(Excerpted records Opens)

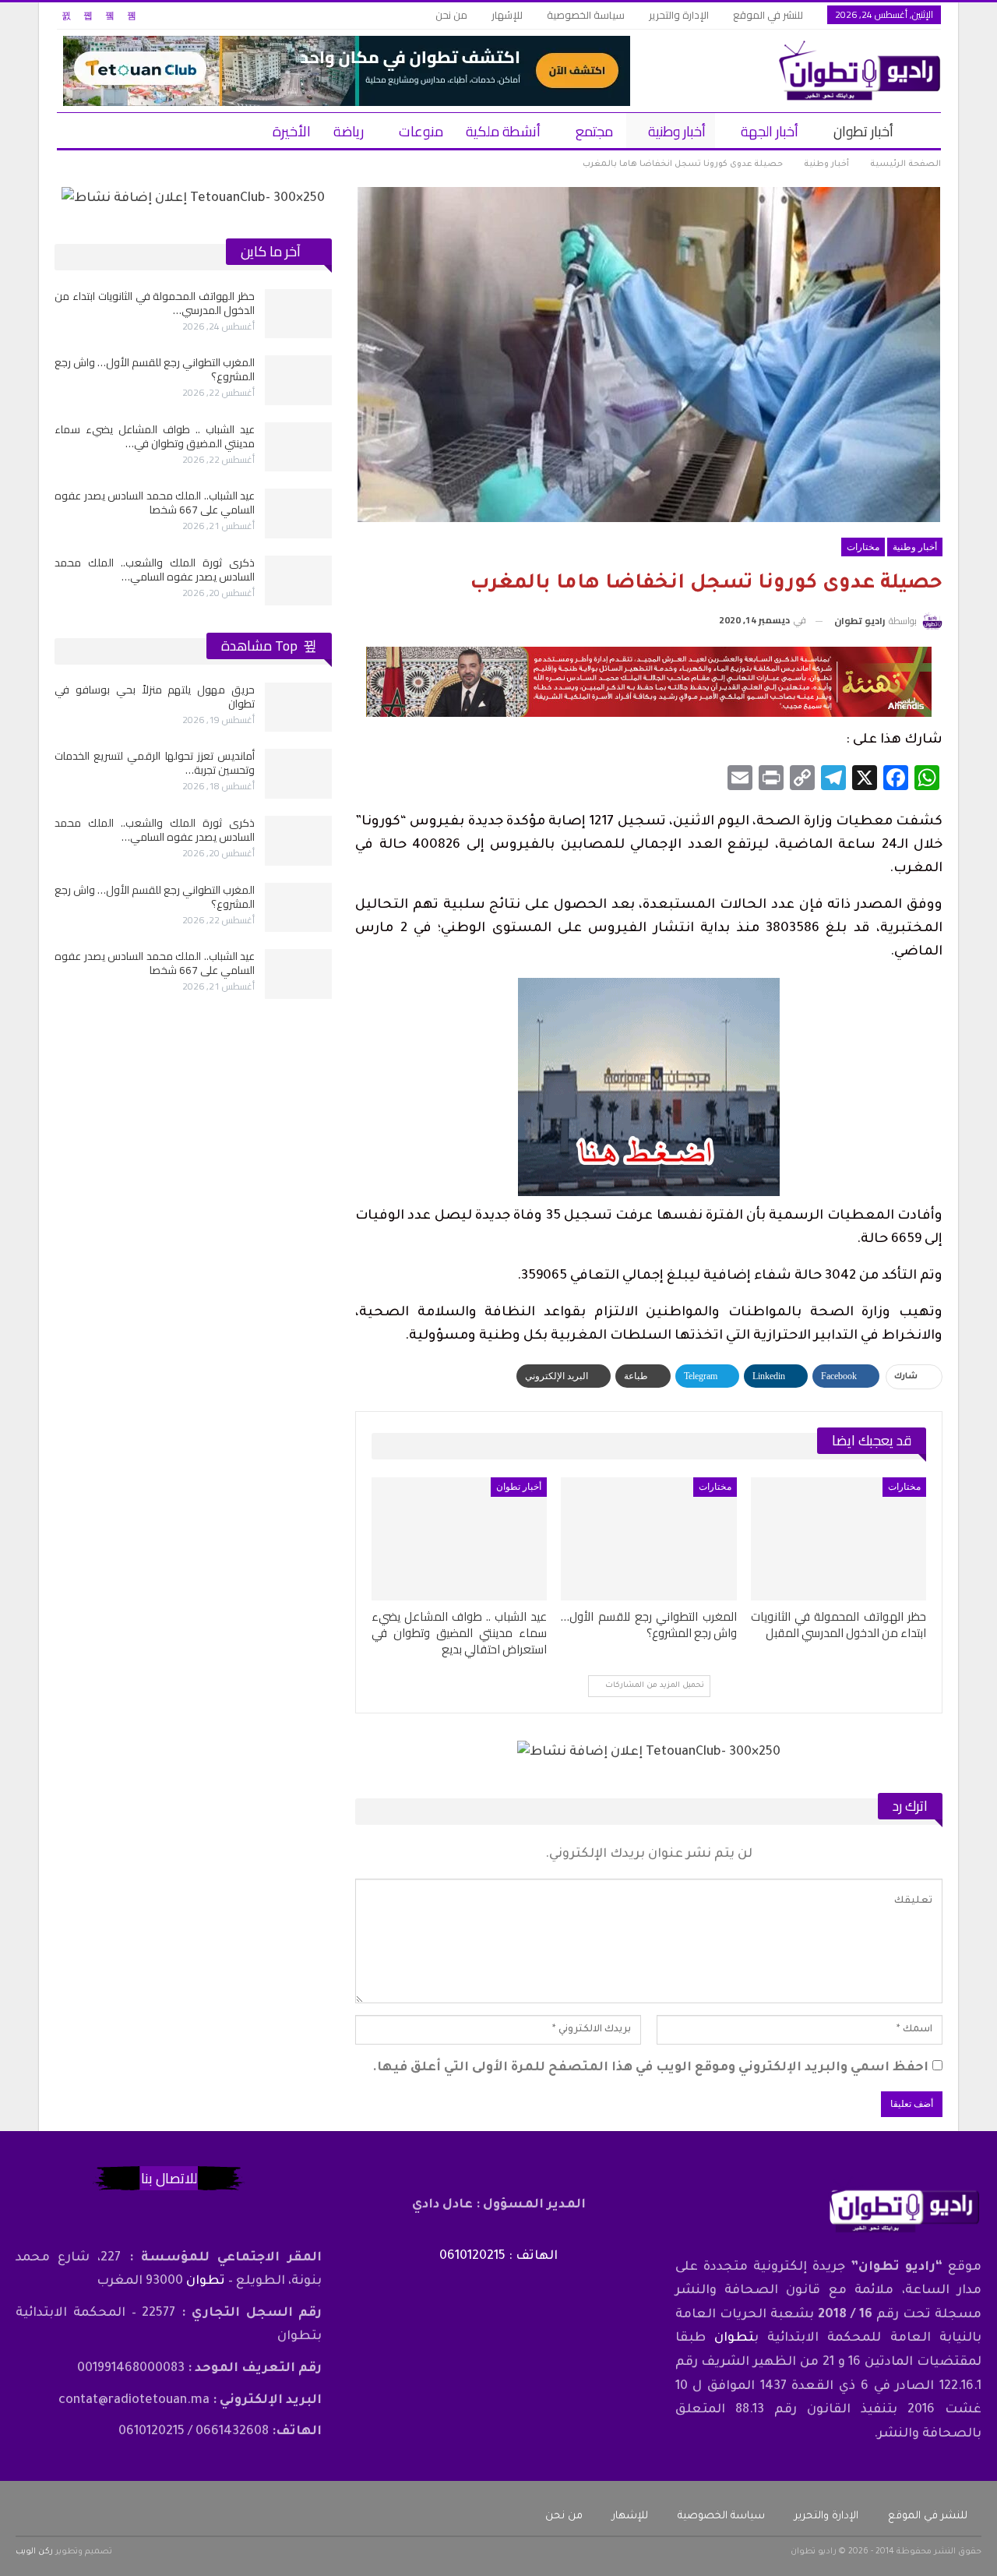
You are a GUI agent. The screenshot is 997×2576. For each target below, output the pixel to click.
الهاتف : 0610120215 (498, 2257)
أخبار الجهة (769, 131)
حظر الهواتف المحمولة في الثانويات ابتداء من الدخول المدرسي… (155, 303)
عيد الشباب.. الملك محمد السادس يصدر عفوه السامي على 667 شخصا (155, 502)
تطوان (734, 2338)
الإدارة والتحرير (679, 14)
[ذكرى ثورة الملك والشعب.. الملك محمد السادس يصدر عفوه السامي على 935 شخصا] (298, 580)
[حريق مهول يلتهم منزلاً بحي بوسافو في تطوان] (298, 707)
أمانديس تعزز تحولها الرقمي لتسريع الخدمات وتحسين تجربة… (155, 763)
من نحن (451, 14)
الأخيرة (292, 131)
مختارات (863, 547)
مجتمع (594, 131)
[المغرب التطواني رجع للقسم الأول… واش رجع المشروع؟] (648, 1538)
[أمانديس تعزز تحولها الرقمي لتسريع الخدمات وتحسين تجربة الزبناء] (298, 774)
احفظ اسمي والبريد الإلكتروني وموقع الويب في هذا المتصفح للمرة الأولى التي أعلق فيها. (650, 2068)
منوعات (421, 131)
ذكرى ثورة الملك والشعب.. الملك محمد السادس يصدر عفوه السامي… (155, 569)
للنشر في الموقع (768, 14)
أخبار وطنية (677, 131)
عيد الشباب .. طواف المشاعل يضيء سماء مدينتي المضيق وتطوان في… (155, 436)
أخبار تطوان (863, 131)
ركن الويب (34, 2552)
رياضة (348, 131)
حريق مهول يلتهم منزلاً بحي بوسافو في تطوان (155, 696)
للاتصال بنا (169, 2178)
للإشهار (507, 14)
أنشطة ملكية (503, 131)
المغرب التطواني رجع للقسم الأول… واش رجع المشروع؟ (155, 369)
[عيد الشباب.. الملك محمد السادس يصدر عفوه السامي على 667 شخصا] (298, 513)
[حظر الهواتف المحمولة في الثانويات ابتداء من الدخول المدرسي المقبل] (838, 1538)
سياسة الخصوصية (586, 14)
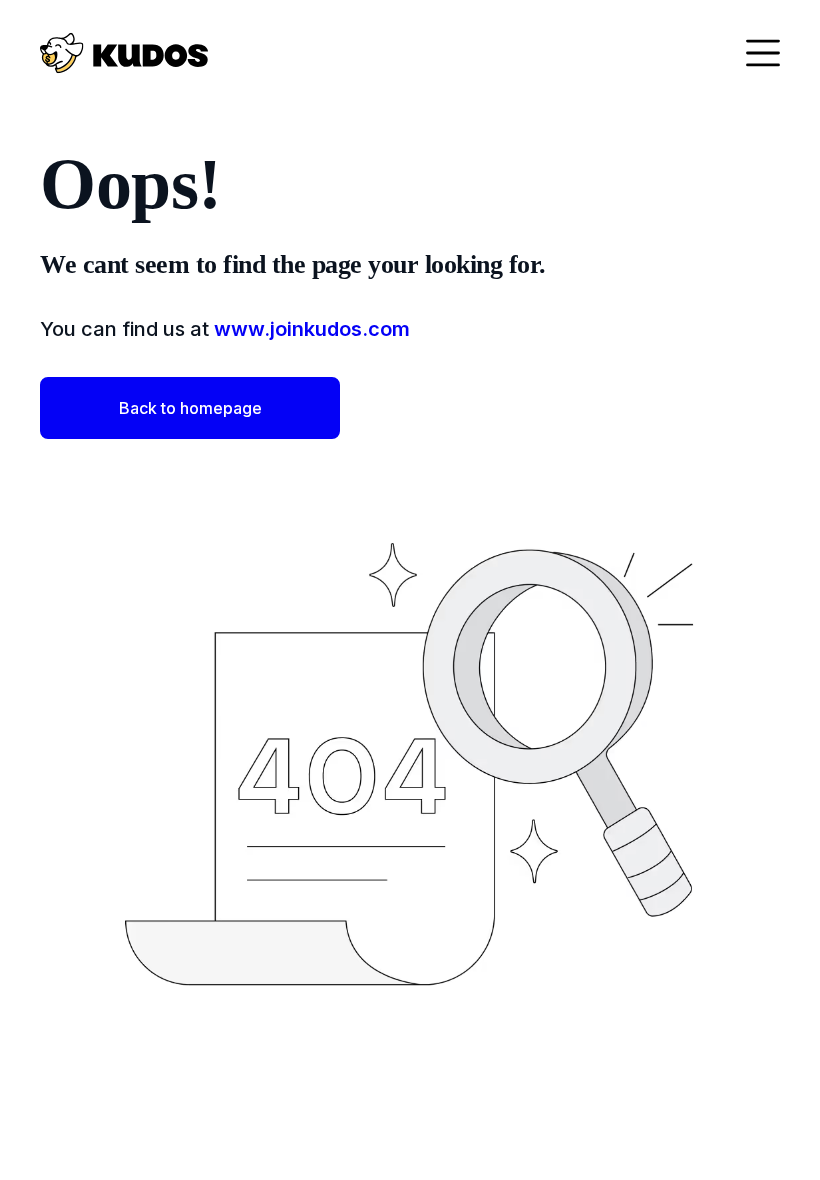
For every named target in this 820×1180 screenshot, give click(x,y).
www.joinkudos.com (312, 329)
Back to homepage (190, 408)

(Excerpted records Closes)

**Exercise directions:** Count each line above with "تجربة"; write only the number.

**Result for this exercise:** 2